-- Provided data follows --

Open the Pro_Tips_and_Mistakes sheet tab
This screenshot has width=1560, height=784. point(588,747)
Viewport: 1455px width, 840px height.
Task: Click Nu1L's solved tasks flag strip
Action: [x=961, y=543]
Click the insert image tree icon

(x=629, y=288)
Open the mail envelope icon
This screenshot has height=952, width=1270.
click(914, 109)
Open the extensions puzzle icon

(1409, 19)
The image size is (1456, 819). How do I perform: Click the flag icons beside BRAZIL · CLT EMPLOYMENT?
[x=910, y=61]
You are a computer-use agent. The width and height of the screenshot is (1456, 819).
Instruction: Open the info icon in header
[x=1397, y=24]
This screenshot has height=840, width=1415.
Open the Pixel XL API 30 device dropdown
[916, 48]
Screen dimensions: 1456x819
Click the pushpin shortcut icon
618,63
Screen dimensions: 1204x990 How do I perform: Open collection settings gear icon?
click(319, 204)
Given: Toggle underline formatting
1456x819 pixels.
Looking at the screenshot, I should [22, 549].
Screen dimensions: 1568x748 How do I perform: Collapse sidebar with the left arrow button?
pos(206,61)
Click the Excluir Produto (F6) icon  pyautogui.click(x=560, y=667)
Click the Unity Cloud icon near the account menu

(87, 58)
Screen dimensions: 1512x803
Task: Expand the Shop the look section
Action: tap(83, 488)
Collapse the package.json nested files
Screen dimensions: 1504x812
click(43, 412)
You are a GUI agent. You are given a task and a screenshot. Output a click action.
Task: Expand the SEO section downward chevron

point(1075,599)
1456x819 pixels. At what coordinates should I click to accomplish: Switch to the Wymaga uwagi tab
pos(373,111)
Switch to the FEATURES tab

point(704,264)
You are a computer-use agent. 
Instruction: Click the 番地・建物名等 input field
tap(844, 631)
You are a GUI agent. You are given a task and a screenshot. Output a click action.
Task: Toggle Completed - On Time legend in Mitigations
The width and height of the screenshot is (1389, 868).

-- Provided data concluded --

■ Requirement
All of the material must be written out again exactly.

■ Response to this exercise
Open the Pro_Tips_and_Mistakes sheet tab
This screenshot has width=1560, height=784. point(588,747)
Viewport: 1455px width, 840px height.
Task: Click Nu1L's solved tasks flag strip
Action: [x=961, y=543]
Click the insert image tree icon

(x=629, y=288)
Open the mail envelope icon
This screenshot has height=952, width=1270.
click(914, 109)
Open the extensions puzzle icon

(1409, 19)
The image size is (1456, 819). How do I perform: Click the flag icons beside BRAZIL · CLT EMPLOYMENT?
[x=910, y=61]
You are a computer-use agent. The width and height of the screenshot is (1456, 819).
Instruction: Open the info icon in header
[x=1397, y=24]
This screenshot has height=840, width=1415.
Open the Pixel XL API 30 device dropdown
[916, 48]
Screen dimensions: 1456x819
Click the pushpin shortcut icon
618,63
Screen dimensions: 1204x990 How do I perform: Open collection settings gear icon?
click(319, 204)
Given: Toggle underline formatting
1456x819 pixels.
Looking at the screenshot, I should [22, 549].
Screen dimensions: 1568x748 How do I perform: Collapse sidebar with the left arrow button?
pos(206,61)
Click the Excluir Produto (F6) icon  pyautogui.click(x=560, y=667)
Click the Unity Cloud icon near the account menu

(87, 58)
Screen dimensions: 1512x803
Task: Expand the Shop the look section
Action: tap(83, 488)
Collapse the package.json nested files
Screen dimensions: 1504x812
click(43, 412)
You are a GUI agent. You are given a task and a screenshot. Output a click action.
Task: Expand the SEO section downward chevron

point(1075,599)
1456x819 pixels. At what coordinates should I click to accomplish: Switch to the Wymaga uwagi tab
pos(373,111)
Switch to the FEATURES tab

point(704,264)
You are a computer-use agent. 
Instruction: Click the 番地・建物名等 input field
tap(844, 631)
You are a GUI agent. You are given a task and a screenshot. Output a click action.
Task: Toggle Completed - On Time legend in Mitigations
The width and height of the screenshot is (1389, 868).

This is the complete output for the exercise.